Chapter 2 · Greedy Algorithms

01 What is a Greedy Algorithm?

As the notes say: "It is hard, if not impossible, to define precisely what is meant by a greedy algorithm." But here's the intuition:

Core Idea

Greedy Algorithm

An algorithm is greedy if it builds a solution in small steps, choosing a decision at each step myopically to optimize some underlying criterion — without looking ahead or reconsidering past choices.

🎯

Myopic Choice

At each step, pick what looks best right now. Never look back, never reconsider.

🔍

Local → Global

When it works, local optimality implies global optimality. This is the interesting structural insight.

⚠️

Proof Required

"It's easy to invent greedy algorithms — proving they work is the challenge."

Chapter roadmap

We study three problems in this chapter: (1) minimize maximum lateness when scheduling all tasks, (2) maximize the number of tasks completed on time, and (3) find the k-clustering with maximum spacing.

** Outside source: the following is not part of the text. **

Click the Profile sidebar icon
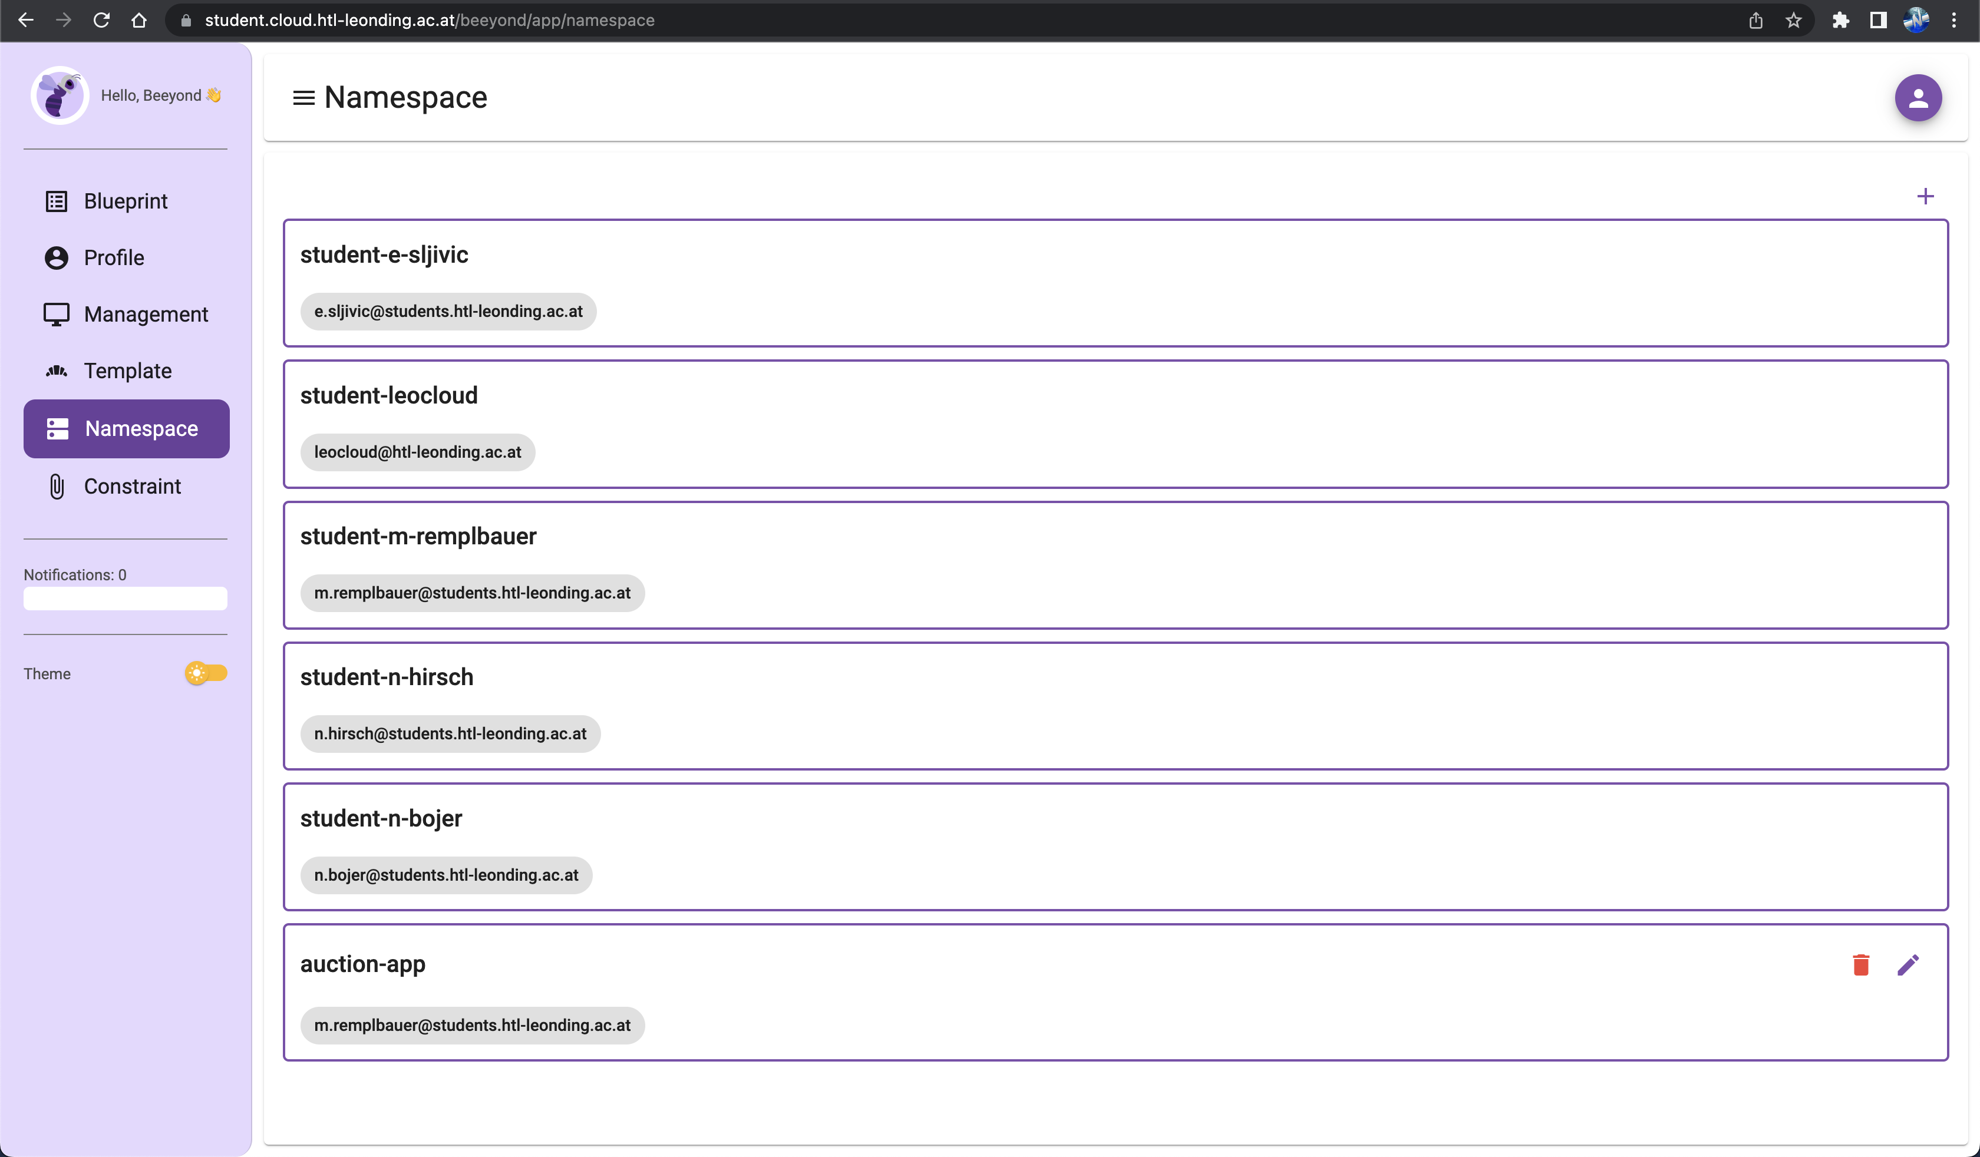 click(57, 258)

Each requires a different greedy insight and a different proof technique.

02 Scheduling with Minimal Lateness

Setting: A single resource (processor, machine, person) handles n tasks one at a time. Every task must be run — but some may finish after their deadline, incurring lateness. We want to minimize the worst lateness.

Problem Setup

Minimize Maximum Lateness

Each task aᵢ has a processing time tᵢ and a deadline dᵢ. We schedule all tasks in non-overlapping intervals starting at time 0. If task i finishes at time fᵢ, its lateness is:

\[ l_i = \max(0,\ f_i - d_i) \]

Goal: find an ordering that minimizes L = max_i lᵢ (the maximum lateness across all tasks).

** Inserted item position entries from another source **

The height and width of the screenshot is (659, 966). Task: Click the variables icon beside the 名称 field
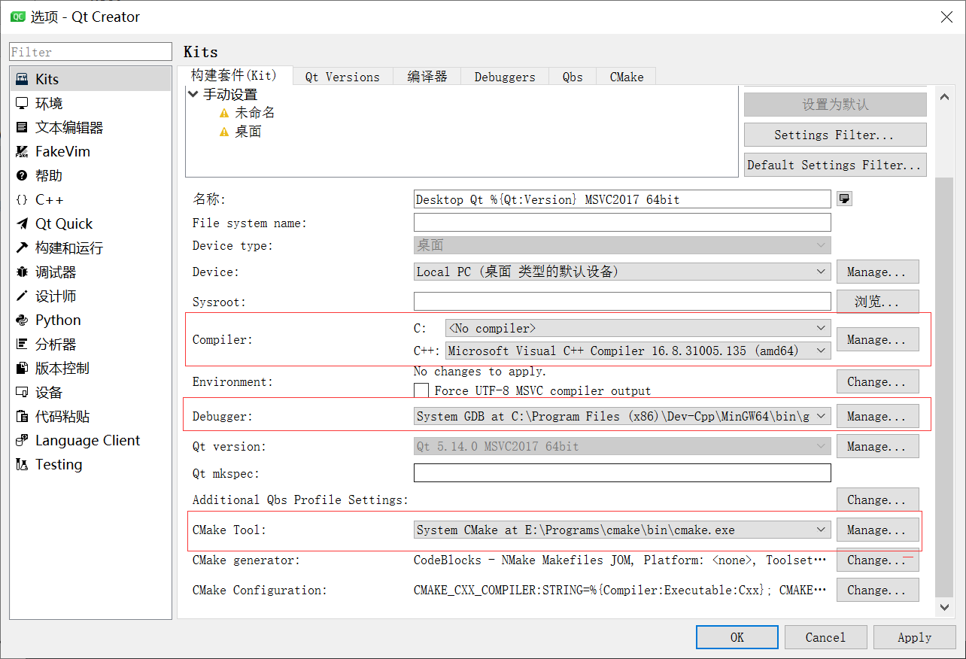point(844,199)
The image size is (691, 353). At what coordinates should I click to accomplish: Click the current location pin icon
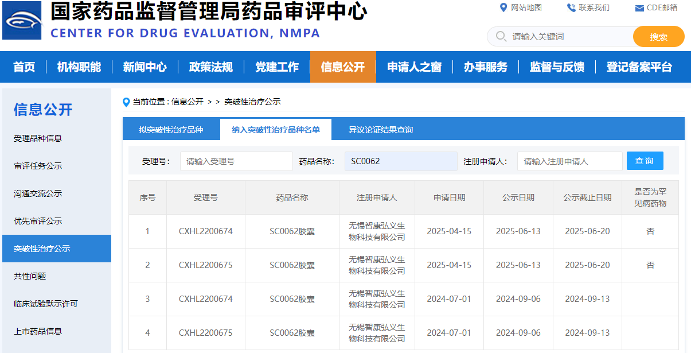point(127,102)
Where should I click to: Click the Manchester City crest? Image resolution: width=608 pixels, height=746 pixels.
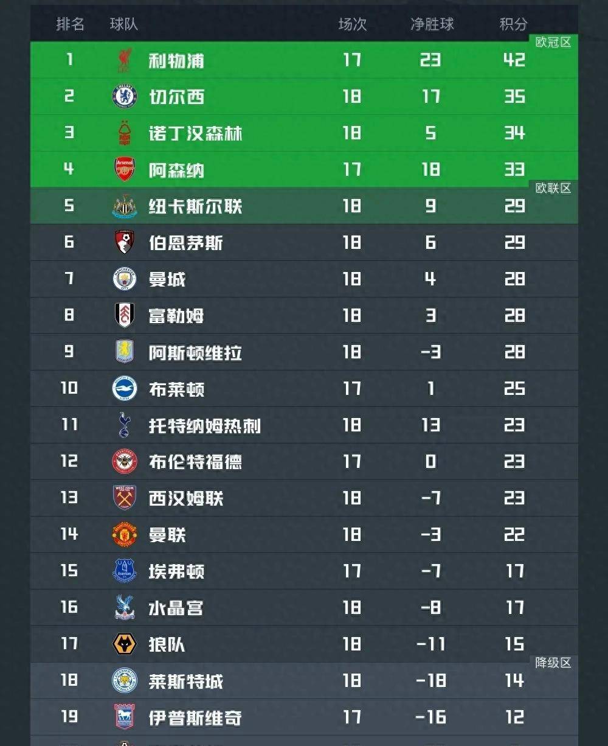[123, 279]
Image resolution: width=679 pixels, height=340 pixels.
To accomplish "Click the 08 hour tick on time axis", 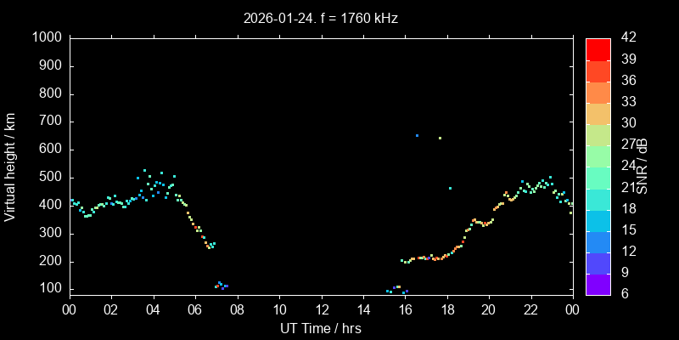I will pyautogui.click(x=237, y=309).
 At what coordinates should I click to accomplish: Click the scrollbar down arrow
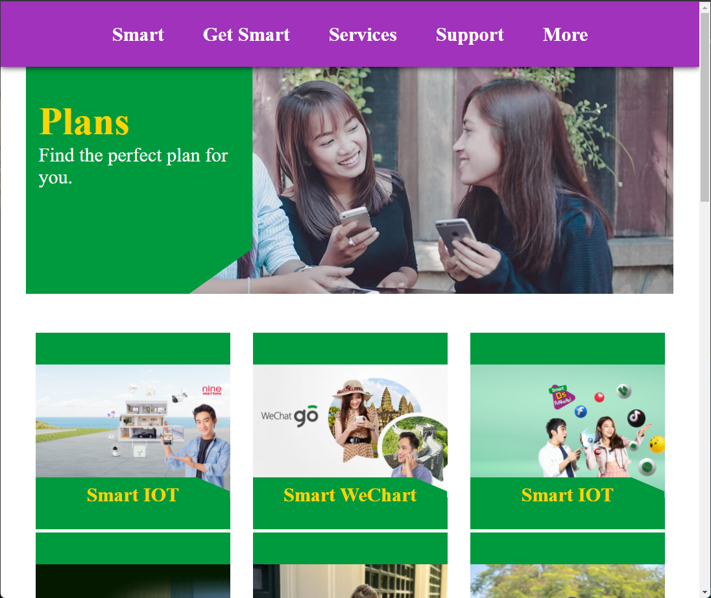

The Greedy Rule: Earliest Deadline First (EDF)

Forget about processing times entirely. Sort tasks by deadline and run them in that order — left to right, no gaps.

Algorithm — EDF

Earliest Deadline First

Sort tasks so that d₁ ≤ d₂ ≤ … ≤ dₙ
Schedule task 1 first, then task 2, then … no idle time
Compute the lateness of each task: lᵢ = max(0, fᵢ − dᵢ)

The algorithm runs in O(n log n) time (dominated by the sort).

Worked Example

Three tasks with the following parameters:

Task	Processing Time (t)	Deadline (d)
A	2	3
B	3	5
C	4	8

EDF order: A → B → C (sorted by deadline 3, 5, 8). Use the simulator below to explore what happens with different orderings.

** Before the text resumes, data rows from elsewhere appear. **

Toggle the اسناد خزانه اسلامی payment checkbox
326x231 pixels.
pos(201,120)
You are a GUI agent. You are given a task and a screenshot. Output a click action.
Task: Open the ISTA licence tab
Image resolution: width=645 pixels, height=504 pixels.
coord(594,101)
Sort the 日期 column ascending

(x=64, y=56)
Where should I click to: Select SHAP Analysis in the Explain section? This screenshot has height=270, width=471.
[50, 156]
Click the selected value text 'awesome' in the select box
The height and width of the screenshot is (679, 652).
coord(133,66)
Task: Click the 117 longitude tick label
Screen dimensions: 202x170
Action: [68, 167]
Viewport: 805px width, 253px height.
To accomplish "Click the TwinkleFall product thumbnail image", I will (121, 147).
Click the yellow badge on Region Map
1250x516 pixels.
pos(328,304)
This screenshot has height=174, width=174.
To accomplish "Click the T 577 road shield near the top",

03 Interactive EDF Scheduler

Compare orderings and see how maximum lateness changes. EDF is highlighted in green — try the others to understand why it wins.

📅 Gantt Chart Scheduler Interactive

Choose ordering:

⚡

EDF is optimal

This ordering (A→B→C sorted by deadline) gives maximum lateness = 1. Every other ordering produces lateness ≥ 1. Try all 6 permutations above!

04 Proof — The Exchange Argument

How do we prove EDF is optimal? We use an exchange argument — the same "bubble sort" style reasoning used throughout algorithm analysis.

Theorem

EDF produces an optimal schedule (minimum maximum lateness).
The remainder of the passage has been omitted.